Wednesday, November 14, 2012

Botswana Goes Hi-Tech Green For Cellphones



Enoch Lekgoa set up this system in Leshibitse working as a senior technician for cellphone provider Mascom.
In the vastness of Botswana's Kalahari Desert, the sun is powering a communications revolution. Huge distances separate electrical utilities in this desert country of two million people, and there are very few fixed phone lines.

In the past Botswana relied on expensive diesel generators to run hundreds of remote cellphone towers but that is changing rapidly as the costs of solar systems drop.
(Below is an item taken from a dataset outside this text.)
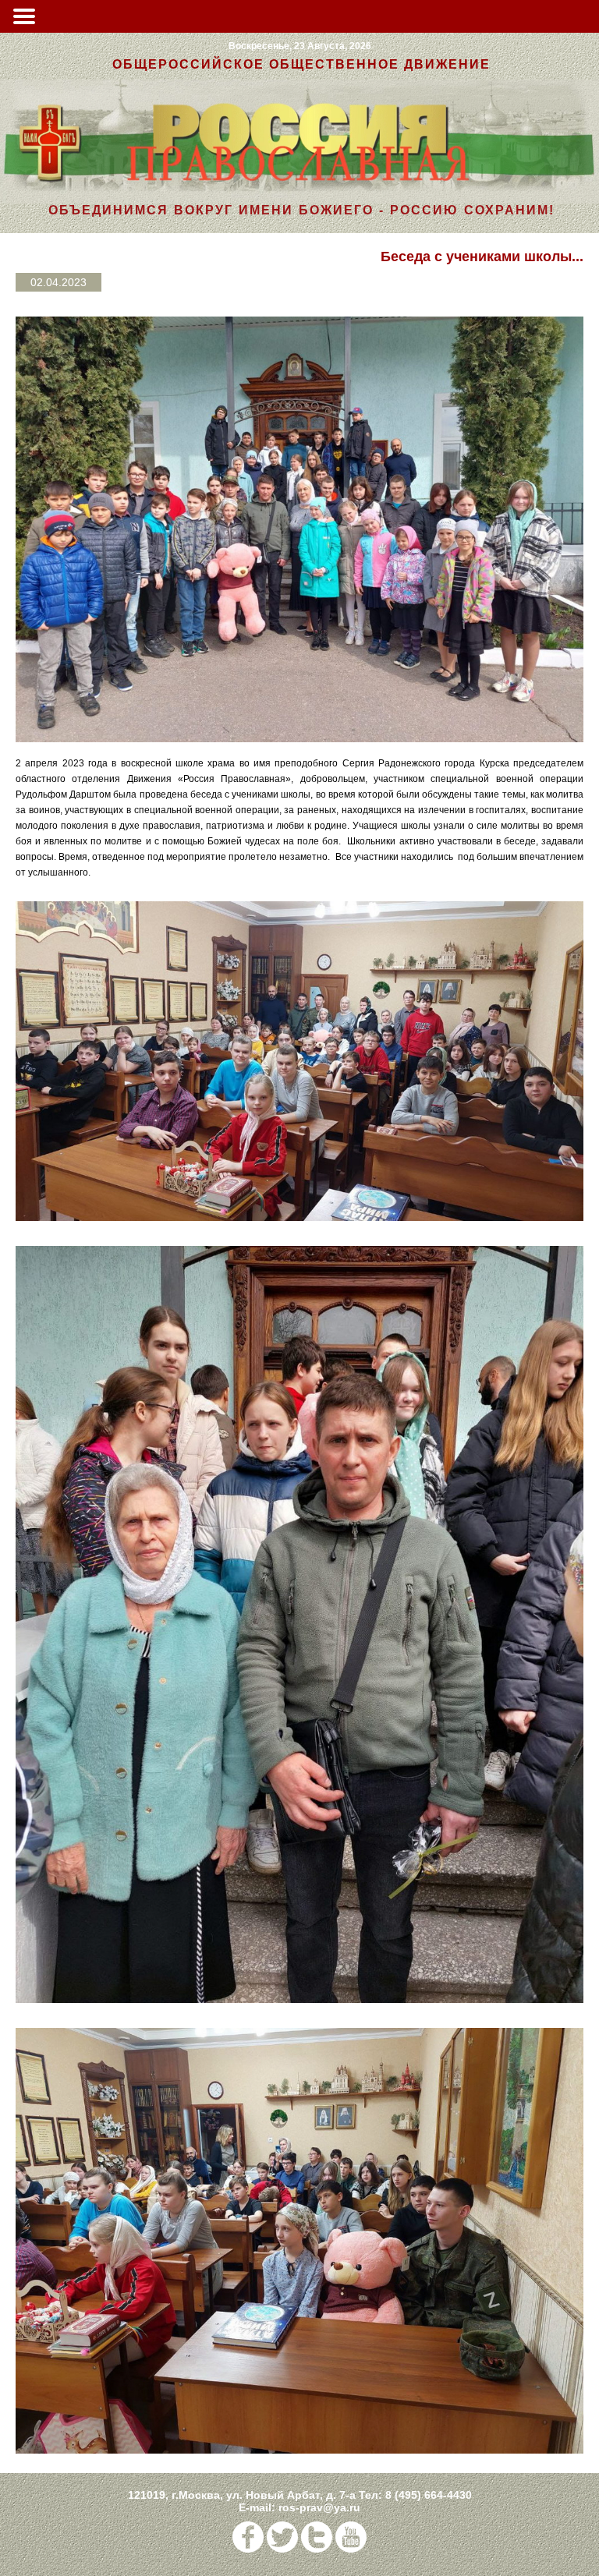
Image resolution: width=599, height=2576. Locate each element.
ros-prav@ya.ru (319, 2507)
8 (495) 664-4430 (428, 2495)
Enoch Lekgoa works in the main city Gabarone as cellphone provider Mascom's Senior Technician. "The system works very well and its better than the diesel systems because diesel is expensive to run, but with these we just harness the energy from the sun and it runs more or less maintenance free".

A self-contained solar cellphone tower in Leshibitse Botswana.

According to the World Bank, Botswana has 143 cellphone subscriptions per one hundred people. That’s more than the UK, Germany, the United States and Japan. Cellphones here are as ubiquitous as donkey carts, wild animals and gorgeous sunsets.

Now affordable solar cellphone towers offer a better, cleaner way to connect. The old diesel systems each consumed 3,200 gallons of fuel every year. And that didn’t include the fuel used to drive trucks across the country to maintain and refuel the generators and in a country chronically short on power users say solar towers have been remarkably dependable.

Tumagole explains the problem and the solution very clearly. "Even the national grid is not that reliable, we have a lot of power out-ages and all that, while we have enough energy from the sun".


The night sky over our camp near Leshibitse, Botswana while researching this story.


Botswana has one of the highest solar energy indices in the world, according to the UN.

To take advantage of it, the system uses solar photovoltaic panels to run the cellphone microwave equipment and charge a bank of deep cycle batteries. At night, batteries power the system until morning in the remote town of Leshibitse.

It has changed lives for people like 19 yr old Oteng Mooketsi, who uses his phone to keep in touch with his far-flung family, organize school work, and speak to his girlfriend two towns away. Standing in the sand holding his phone he says, "We can make calls easily because the Mascom tower is always working".

19 yr old Oteng Mooketsi, who uses his phone to keep in touch with his far-flung family, organize school work and chat to his girlfriend, in Leshibitse Botswana.

At Mascom headquarters in Gabarone, the country’s capital, there is more to come. Soon they plan to roll out a fourth generation data system to deliver broadband internet to most subscribers.

Mascom's Tumagole, sitting in an office building that is becoming linked wirelessly to the remote villages of the Khalahari Desert explains the hunger here for more internet. "Data Utilization is the main call for everybody to access internet, downloads, and we are making that possible of course".

Jeffrey Barbee
Leshibitse Botswana

After working in Leshibiste on this Cellphone story, a long drive towards Windhoek through the Central Kalahari Game Reserve, where we saw this Kudu stooping down for a late morning sip.

A Spotted Eagle Owl in the Central Kalahari Game Reserve, which the team passed after leaving Leshibitse.